The Kenya Red Cross is assisting those displaced by drought in the Horn of Africa in host communities in and around the Dadaab refugee camps. They are providing food, water, relief supplies and family linking services in partnership with the ICRC.
Photo by: Olav A Saltbones
On the way to Dadaab refugee camp in eastern Kenya, we drive for hours seeing nothing but a relentlessly harsh expanse of white-hot sand and ash-colored thorn bushes. A bright blue sky extends for an eternity overhead, shimmering where it meets the scorched earth at the horizon. Occasionally, we pass the relics of lives that could not survive in this place where the earth has long forgotten the taste of rain. The sun-baked bones of a camel here, an abandoned village – huts reduced to sticks poking out of the sand — there. Then more miles go by with no signs of life anywhere. A group of camels followed by their lonely herder appear on the horizon, a strange sight where the only thing that moves in this place is the fiery wind, picking up clouds of sand in its path.

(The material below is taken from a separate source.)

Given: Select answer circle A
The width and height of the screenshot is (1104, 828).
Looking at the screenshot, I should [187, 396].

It seems that nothing could survive here in Dadaab, yet we arrive at our destination and see a place that is filled beyond capacity with refugees who fled brutal warfare and drought in Somalia. Dadaab (actually a complex of three camps in close proximity) was opened in 1991 to house 90,000 people, yet now it is home to 432,000 refugees spilling over the original boundaries of the camp into makeshift plots that spread out for miles in every direction. These are people who ran from such a desperate place that even this harsh corner of Kenyan desert is considered a refuge.

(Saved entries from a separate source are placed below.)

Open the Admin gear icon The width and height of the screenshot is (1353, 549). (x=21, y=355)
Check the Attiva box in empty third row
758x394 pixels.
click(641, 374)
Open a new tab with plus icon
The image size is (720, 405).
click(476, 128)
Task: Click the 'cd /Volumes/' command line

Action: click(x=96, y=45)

At the camp’s registration center, newly arrived refugees congregate and wait in line to be officially registered. They also receive information about programs and services available to them. One of these services is the Restoring Family Links mobile tracing program. This program, administered by the Kenyan Red Cross with support from the International Committee of the Red Cross, enables newly arrived refugees to make phone calls to their relatives to let them know that they have arrived safely at the camp. Kenyan Red Cross volunteers set up and manage stations in the camp where a refugee can come to use a mobile phone, making a brief call to restore the vital link with relatives back home. The program has been operating in the camp since August, and now nearly 7,000 people have made calls using the service.

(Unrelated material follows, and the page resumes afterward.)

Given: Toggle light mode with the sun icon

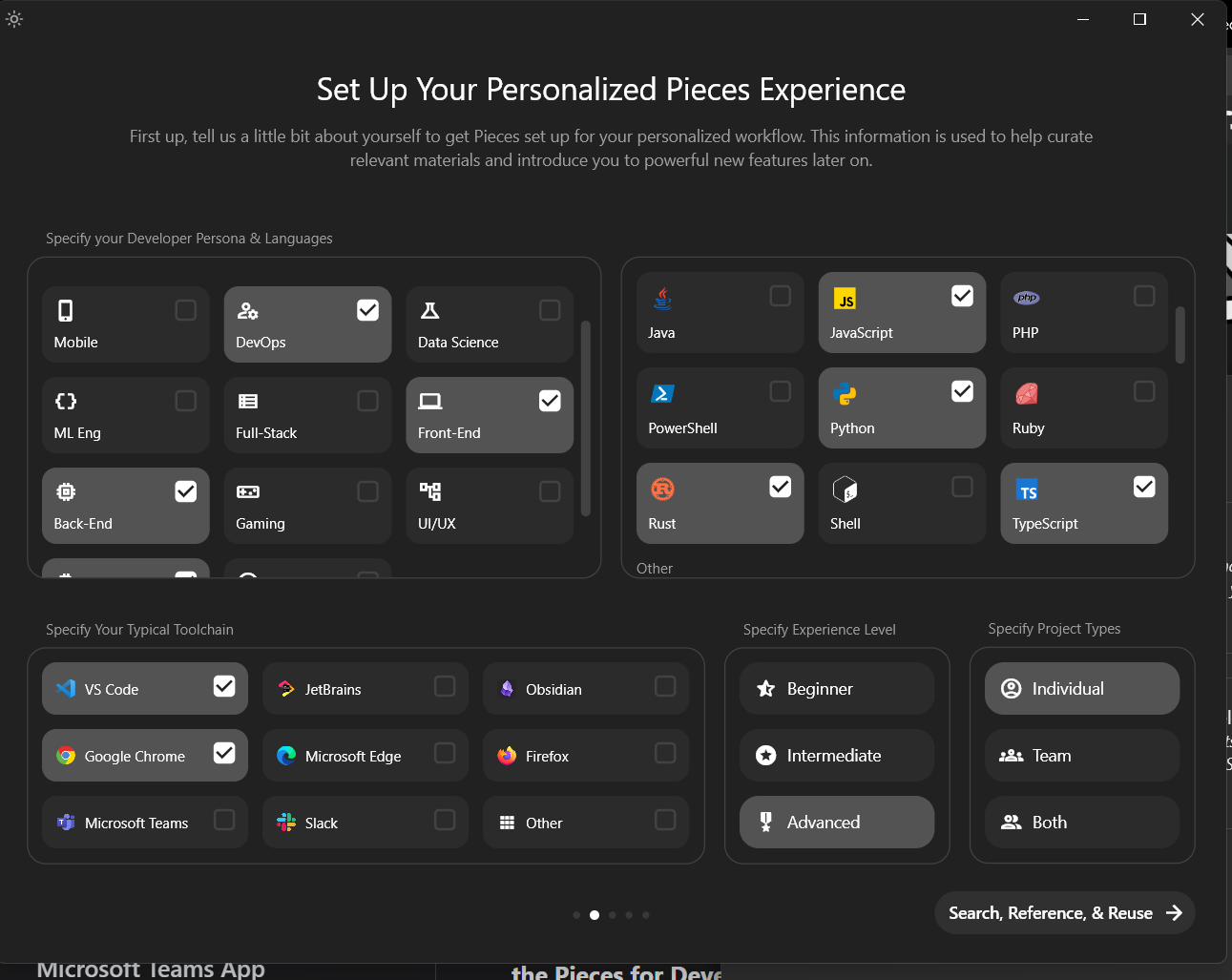Looking at the screenshot, I should pyautogui.click(x=14, y=18).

Looking around the registration area, I see despair in the eyes of many refugees. But when they find out about the services available at the Kenyan Red Cross mobile tracing tent, those shell-shocked looks of despair turn to joy and excitement. People wait expectantly in line for the chance to make their calls home. They want to tell their loved-ones that they are ok, that they have made it to this place of refuge. It would be easy to be overwhelmed by the sadness of this place, but when I look into the eyes of a grandmother holding her grandson in one hand and a mobile phone with the other and see her broad, gleaming smile, I am filled with a sense of hope. It’s comforting to think that even in this place, where it seems nothing could survive, the vital link between loved-ones can live on.